Early in the week, in a move that sent both stocks soaring and crashing (Apple up 4.99 points, and Google down 3.4 points as of the time of writing), Apple (NASDAQ:AAPL) announced it would be booting Google's maps application from the iPhone's default mapping application and replacing it with it's own in-house solution. The shock was not so much that Apple would provide it's own solution, but that the application was in many ways very competitive, and in other ways, superior.
Apple unveiled its mapping application capable of vector-based images - which load faster, traffic-based analysis, and a secret 3d flyover that stunned analysts. The flyovers were completed by Apple commissioned aircraft that mapped entire major cities and their landscapes to show a three dimensional image of the city for their mobile devices. A new feature also included turn-by-turn navigation which, according to Business Insider, was held back by Google for competitive reasons; the feature did, however, make it onto Android handsets. The Apple based turn-by-turn navigation includes features that allow it to make recommendations in the middle of driving, based on traffic.

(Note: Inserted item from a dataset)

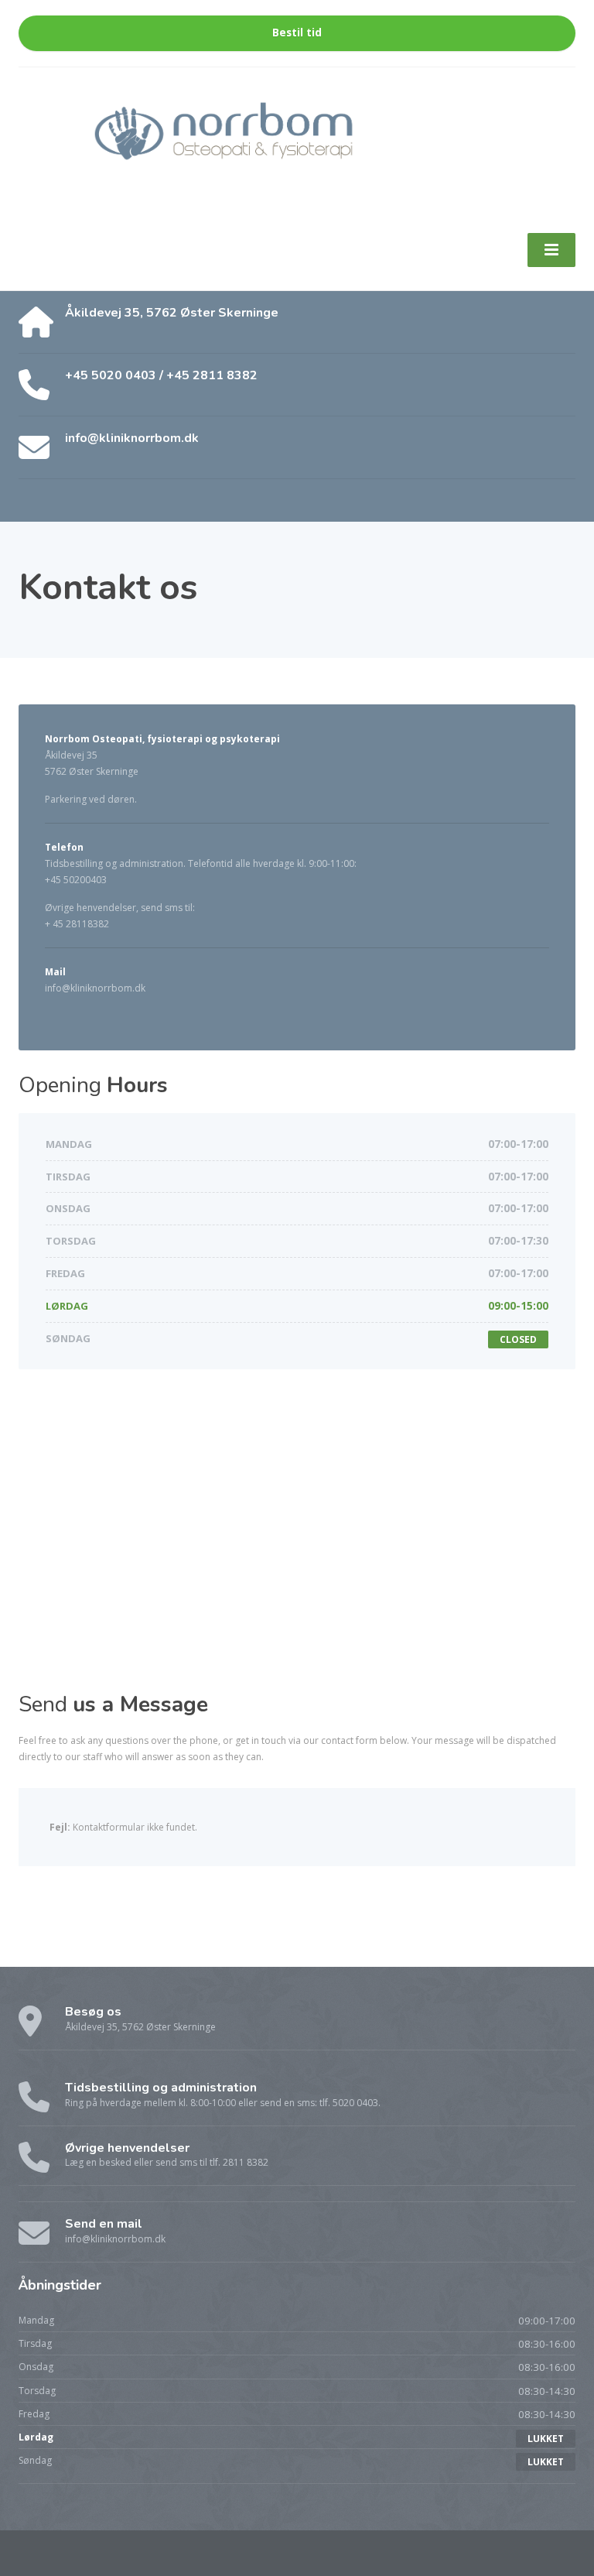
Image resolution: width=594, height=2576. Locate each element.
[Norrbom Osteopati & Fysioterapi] (297, 139)
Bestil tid (297, 32)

The surprises came when the company showed off how advanced this new program was and how it tied into its new mobile operating system - iOS 6. The features included updates to the Siri voice activated software and it's integration into Apple's map application. Using their voice, iPhone or iPad users can ask which way to find a location from their current GPS coordinates. Siri also prompts users to change directions if traffic becomes busy on the current route. Apple has already announced support from GM, Toyota, Honda, BMW, Audi, and Mercedes, for in car integration with the voice operated Siri. Additionally, the company will use the online service Yelp for business listings and reviews.

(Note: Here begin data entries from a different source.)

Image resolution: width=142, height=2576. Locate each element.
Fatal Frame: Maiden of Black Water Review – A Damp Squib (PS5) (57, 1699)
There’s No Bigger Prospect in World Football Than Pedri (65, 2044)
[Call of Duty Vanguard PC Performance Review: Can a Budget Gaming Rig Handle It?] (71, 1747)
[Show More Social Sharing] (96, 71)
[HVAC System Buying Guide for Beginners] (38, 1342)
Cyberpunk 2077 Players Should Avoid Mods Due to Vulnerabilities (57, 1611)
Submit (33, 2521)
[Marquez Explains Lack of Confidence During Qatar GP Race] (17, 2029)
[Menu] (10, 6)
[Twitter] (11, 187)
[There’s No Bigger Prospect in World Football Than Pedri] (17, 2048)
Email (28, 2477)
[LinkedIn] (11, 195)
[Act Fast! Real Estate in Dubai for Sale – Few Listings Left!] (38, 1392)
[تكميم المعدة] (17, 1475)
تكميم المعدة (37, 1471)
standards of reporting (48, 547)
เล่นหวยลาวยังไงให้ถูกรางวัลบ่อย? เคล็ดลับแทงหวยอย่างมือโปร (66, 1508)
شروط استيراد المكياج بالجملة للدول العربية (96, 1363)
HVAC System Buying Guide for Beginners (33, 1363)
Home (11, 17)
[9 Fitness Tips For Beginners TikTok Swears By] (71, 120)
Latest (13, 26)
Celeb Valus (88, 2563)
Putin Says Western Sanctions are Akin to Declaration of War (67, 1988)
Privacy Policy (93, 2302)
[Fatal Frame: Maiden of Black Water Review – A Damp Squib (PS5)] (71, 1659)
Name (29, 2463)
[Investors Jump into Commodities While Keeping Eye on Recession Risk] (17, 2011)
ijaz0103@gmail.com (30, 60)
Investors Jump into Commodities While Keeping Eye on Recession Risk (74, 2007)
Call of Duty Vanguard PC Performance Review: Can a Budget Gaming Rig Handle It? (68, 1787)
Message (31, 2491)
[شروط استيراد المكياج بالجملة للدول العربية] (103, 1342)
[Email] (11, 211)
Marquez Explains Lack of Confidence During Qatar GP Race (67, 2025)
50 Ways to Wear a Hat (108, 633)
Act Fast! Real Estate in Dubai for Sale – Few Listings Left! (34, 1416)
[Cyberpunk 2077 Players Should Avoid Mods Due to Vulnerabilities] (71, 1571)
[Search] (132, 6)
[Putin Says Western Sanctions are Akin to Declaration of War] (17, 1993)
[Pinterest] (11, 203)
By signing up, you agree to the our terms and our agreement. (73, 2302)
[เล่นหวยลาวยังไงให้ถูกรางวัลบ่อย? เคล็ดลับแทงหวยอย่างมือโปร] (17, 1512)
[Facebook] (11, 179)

Alternatively, Google has also announced a set of features that include the 3d flyovers in a now obviously rushed attempt to combat Apple's new technology. Features included offline maps, 3d maps, and a backpack camera that maps streets from a backpack. This does, however, highlight that despite all the new features Apple's own map application does not have street view, a feature that Google has spent much time on, using cars to photograph every street. The company does, however, have turn by turn based navigation and has had it for some time. The company also has it's own business directories navigated by it's own search listings and the review site that it purchased recently - Zagat.
The bottom line is, should Google be worried about Apple? The answer almost certainly is YES and it's for a variety of reasons. While Google still manages to hit 900 thousand activations per day of it's operating system Android, the company has run into major issues with users updating to the latest operating system. With 74 percent of users still using Gingerbread, Ice Cream Sandwich has yet to take off among handset users. By contrast, 80 percent of Apple users are on the current operating system with built-in automatic updates.
The Android platform has also had trouble wooing developers to make high quality apps that people will buy. In contrast, developers earn 24 cents per dollar they earn on Apple devices.
The bottom line for Google is to earn more revenues from the online advertising business, and advance in the mobile arena. Estimates for global ad revenue remain steady with the S&P estimating revenues for online pay per click ads rising 3 percent in 2009, 15 percent in 2010, and 22 percent in 2011, with a projected 10 percent growth in 2012. By Apple sending it's advertising revenue potential from Google and giving it to competitor Yelp (NYSE:YELP), this has impacted a major feature of mobile advertising, and could alter expectations for Google's online expansion in the mobile arena.
In my opinion, while Google started with a 'do no evil' image, it is quickly deciding that it wants to compete against everyone and does not need friends.
Disclosure: I have no positions in any stocks mentioned, and no plans to initiate any positions within the next 72 hours.